Many of those new rules, however, are voluntary, toothless or slow to take effect or do not acknowledge the growing presence of artificial intelligence.
"I absolutely wish we could make things happen faster," said Assemblyman Marc Berman of California, a Democrat who wrote two media literacy bills passed in 2023 and 2024. The bills nudged the state to incorporate lessons about media literacy and responsible A.I. use at each grade level, but California education officials have yet to decide on a formal course of action.
"It's about really strengthening those foundational skills so that no matter what tech pops up between now and then, young people have the ability to handle it," Mr. Berman said.
Ms. Ziegler and her peers across California and the country are scrambling to make sense of A.I. The San Diego Unified School District held A.I. expos for its teachers over the past two summers, with each drawing more than 150 educators. At the Elk Grove Unified School District in Sacramento County, teachers have turned to Code.org, MIT Media Lab and others for resources focused on A.I.
Educators are grappling with A.I. literacy even beyond high school. Augsburg University in Minneapolis offered a class this year called "Defense Against the Dark Arts," focused on how "disinformation, alternate facts, propaganda, deepfakes" and more saturate social media and daily life. Adam Berinsky, a political science professor at M.I.T., has taught a class about misinformation on social media since 2019 but added lessons on the challenges and benefits of A.I. in the spring.
"A.I. is everywhere these days," he said. "I adjusted teaching accordingly."
Ms. Ziegler's students are a savvy bunch, though the volume of junk online can feel overwhelming.

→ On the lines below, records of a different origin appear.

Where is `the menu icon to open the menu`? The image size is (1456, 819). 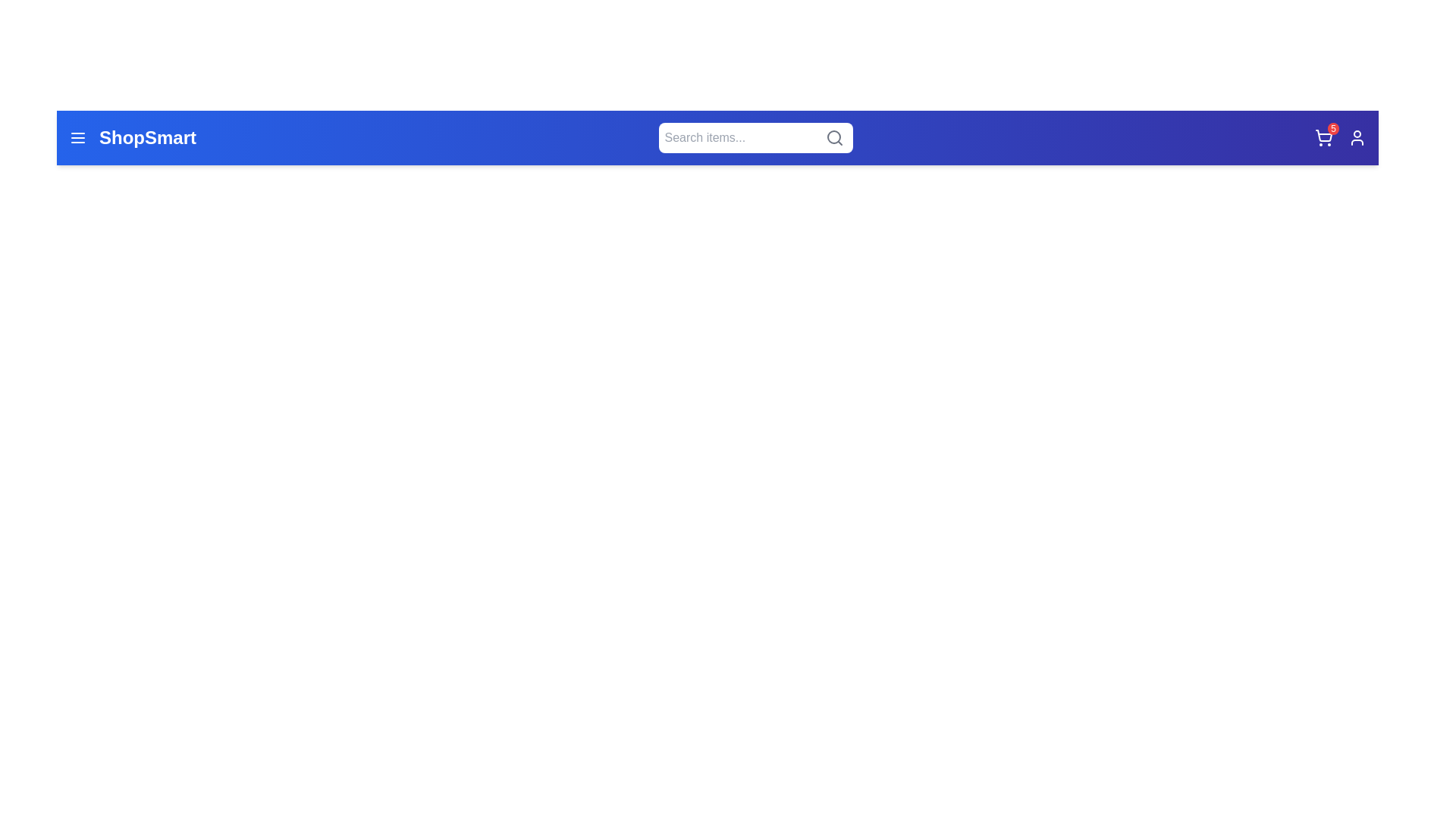 the menu icon to open the menu is located at coordinates (77, 137).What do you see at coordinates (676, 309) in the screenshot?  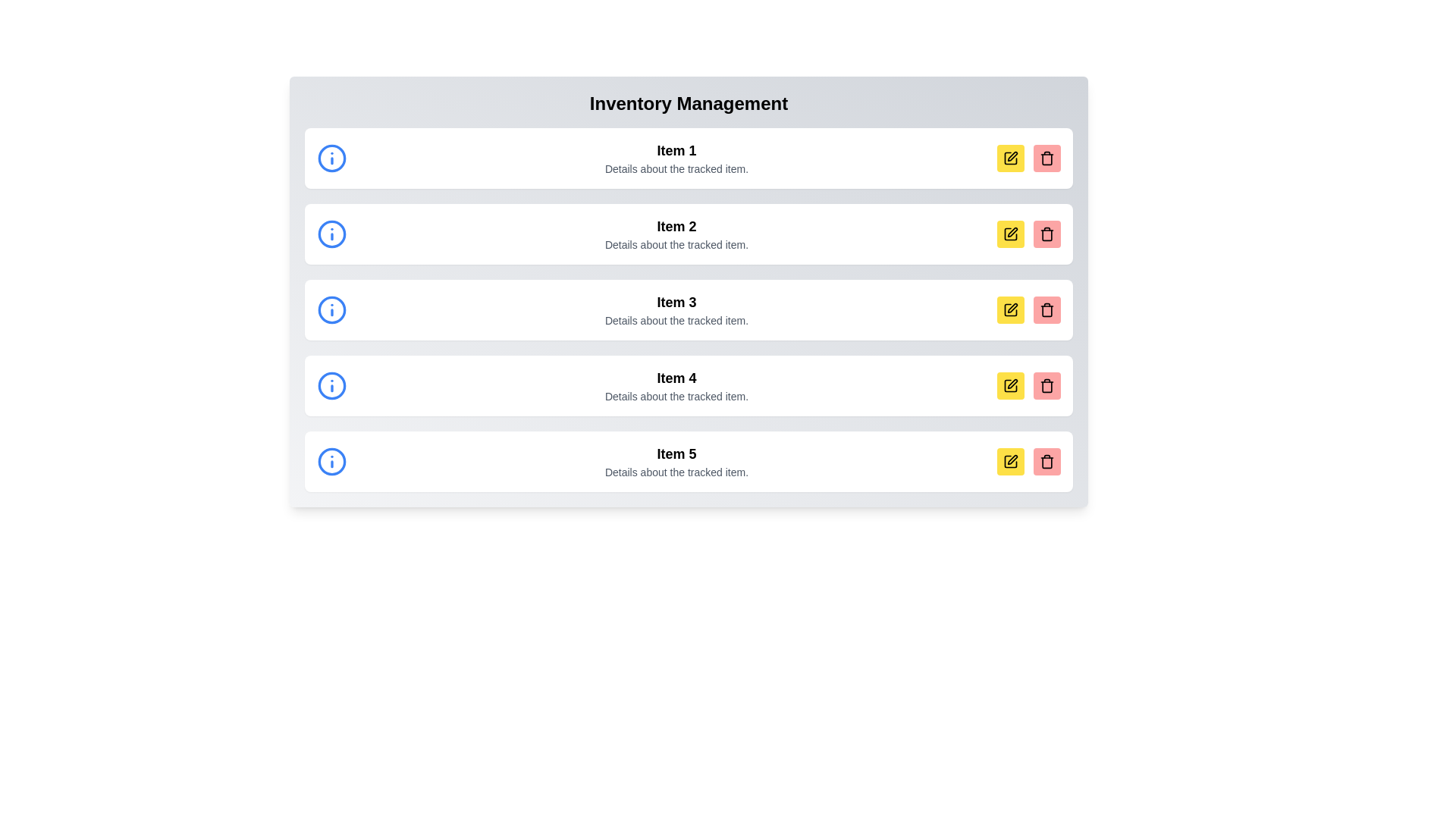 I see `the third item in the vertically stacked list of text display containers, which shows the name and description of a tracked item in the inventory management system` at bounding box center [676, 309].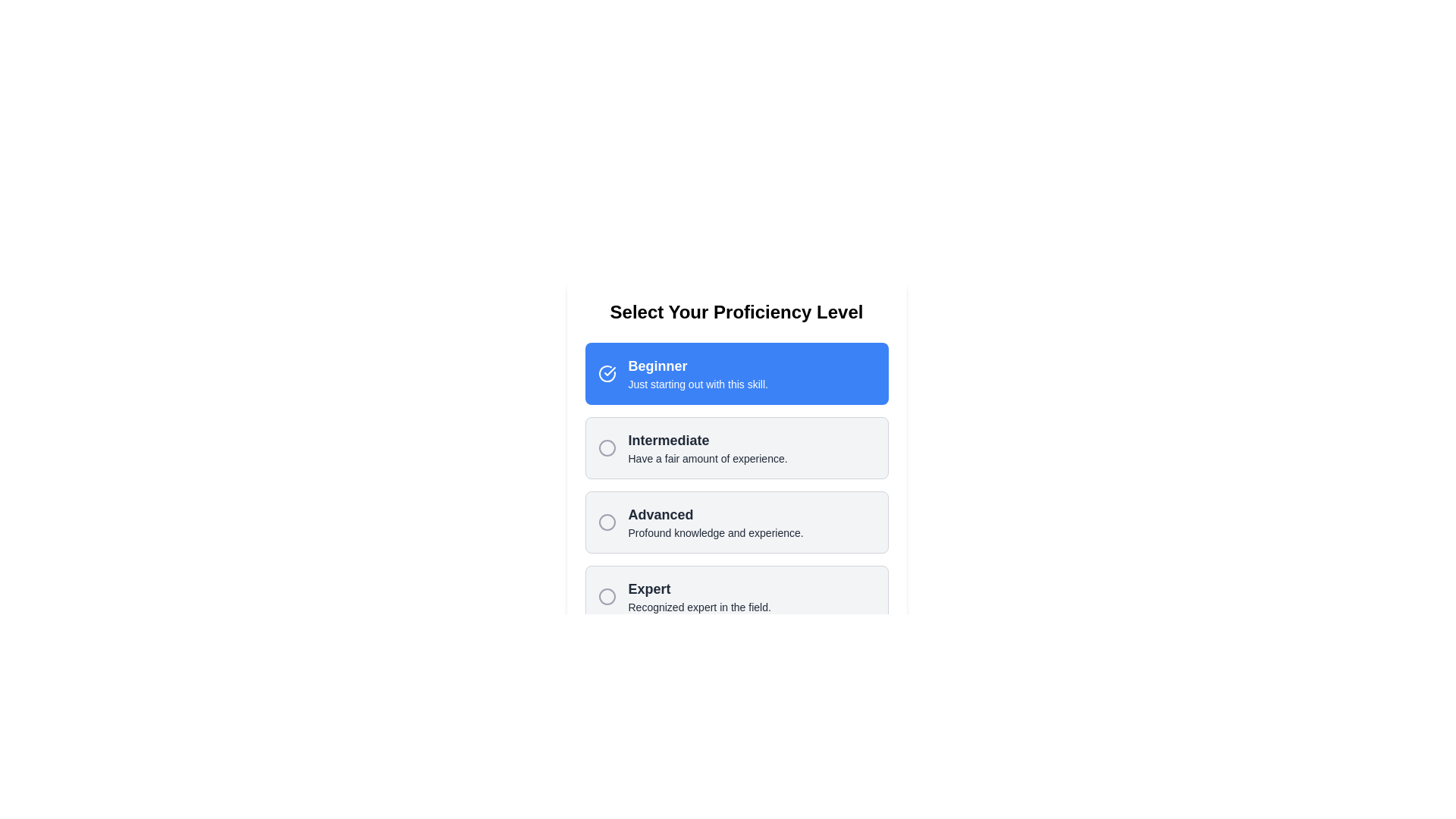 Image resolution: width=1456 pixels, height=819 pixels. Describe the element at coordinates (607, 522) in the screenshot. I see `the circular graphical indicator with a gray outline located to the left of the 'Advanced' option` at that location.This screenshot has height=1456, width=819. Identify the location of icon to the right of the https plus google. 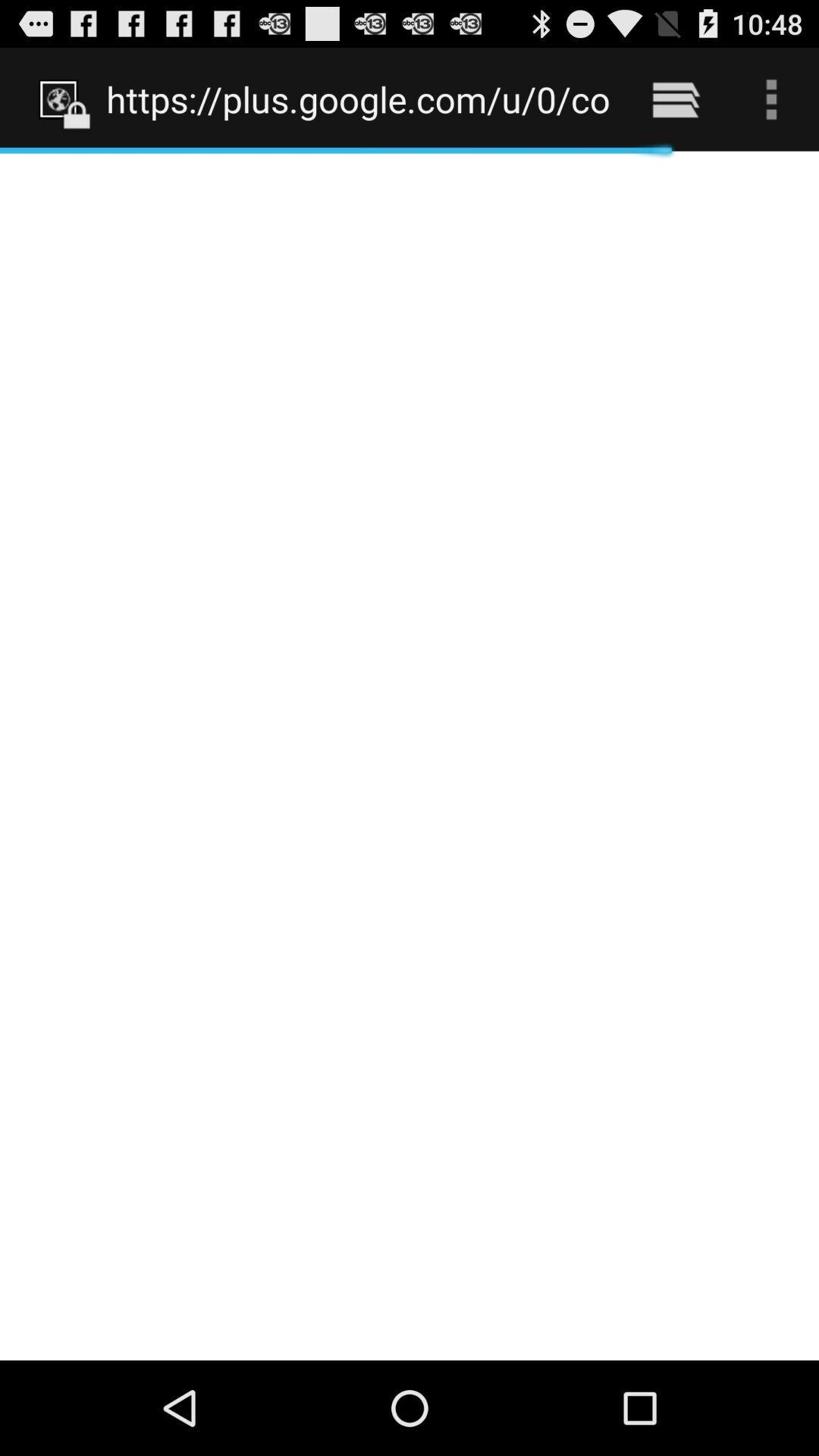
(675, 99).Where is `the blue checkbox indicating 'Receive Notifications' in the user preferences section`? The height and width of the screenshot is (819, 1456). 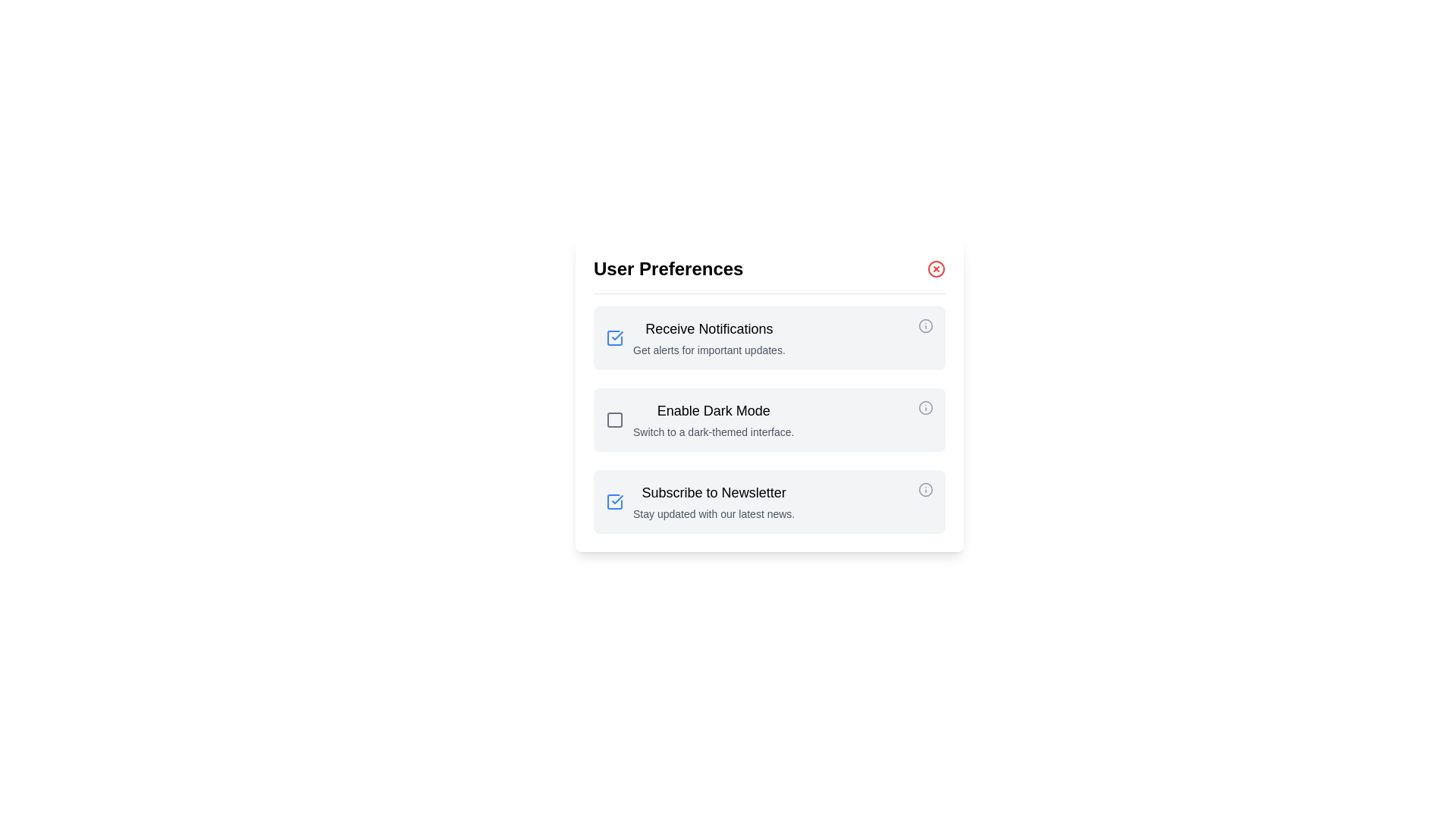 the blue checkbox indicating 'Receive Notifications' in the user preferences section is located at coordinates (615, 337).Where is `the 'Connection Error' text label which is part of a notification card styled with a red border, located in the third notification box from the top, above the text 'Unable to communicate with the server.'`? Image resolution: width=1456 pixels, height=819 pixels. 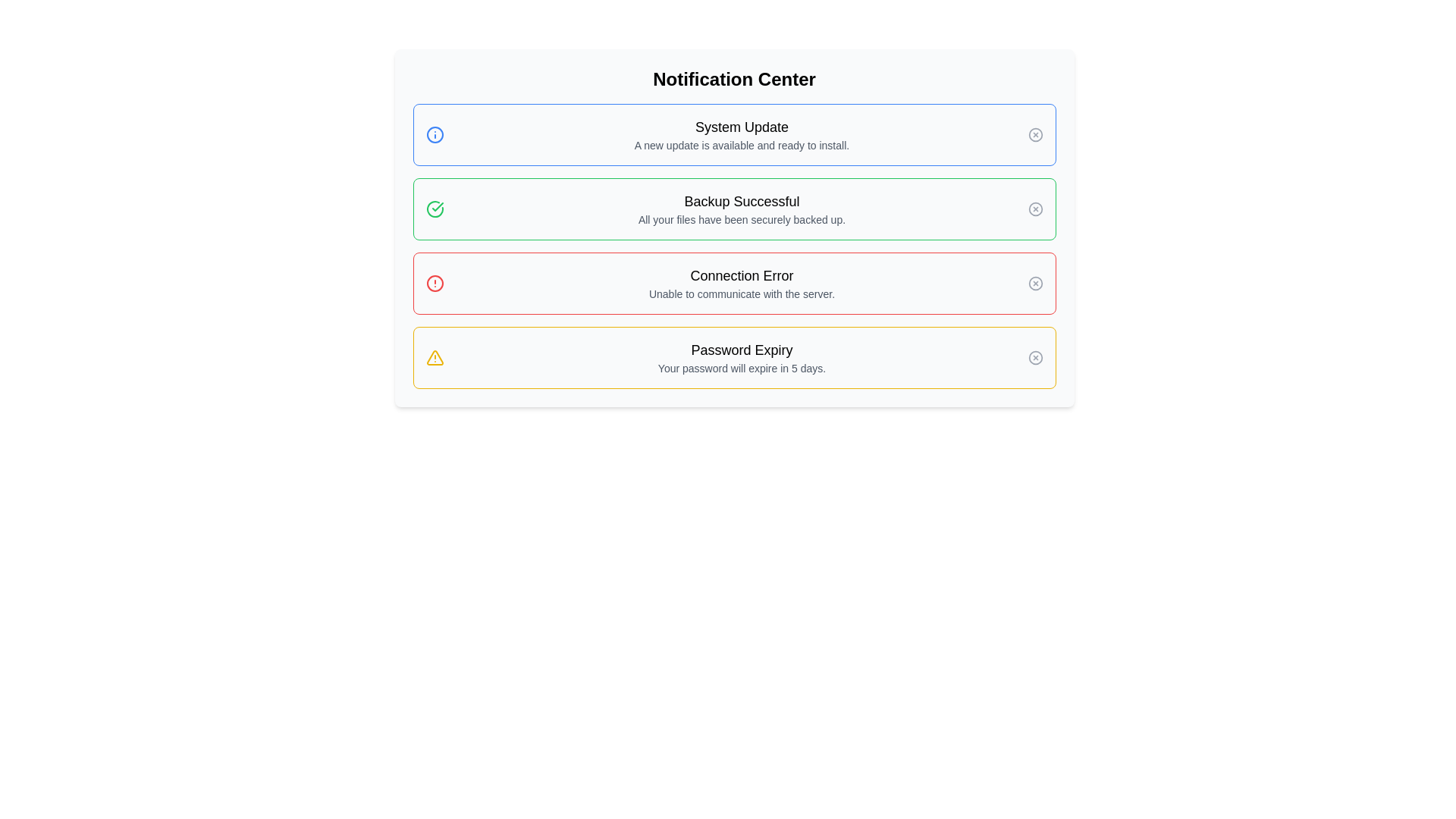 the 'Connection Error' text label which is part of a notification card styled with a red border, located in the third notification box from the top, above the text 'Unable to communicate with the server.' is located at coordinates (742, 275).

In November, her classes chatted about the flood of social media content featuring Zohran Mamdani, the first Muslim to be elected New York City's mayor. During the election, authority figures once considered trustworthy sources -- including a sitting member of Congress and the former governor of New York running against Mr. Mamdani -- shared artificially generated content showing the Statue of Liberty wearing a burqa and Mr. Mamdani being praised by criminals. (The latter included a small, brief disclosure that it was generated by A.I.) Posts spreading disinformation about his policy plans received hundreds of thousands of views, dwarfing those of fact-check posts.
At one point in the discussion, a student piped up with a common refrain: "Don't trust anything you see."
That sentiment worries Ms. Ziegler. Fact-checkers and disinformation analysts have cautioned for years about a creeping sense of nihilism toward reality.
"There's almost this mind-set now with young people that everything's fake," she said. "They have heard so much about things being fake online but they don't know how to necessarily tell."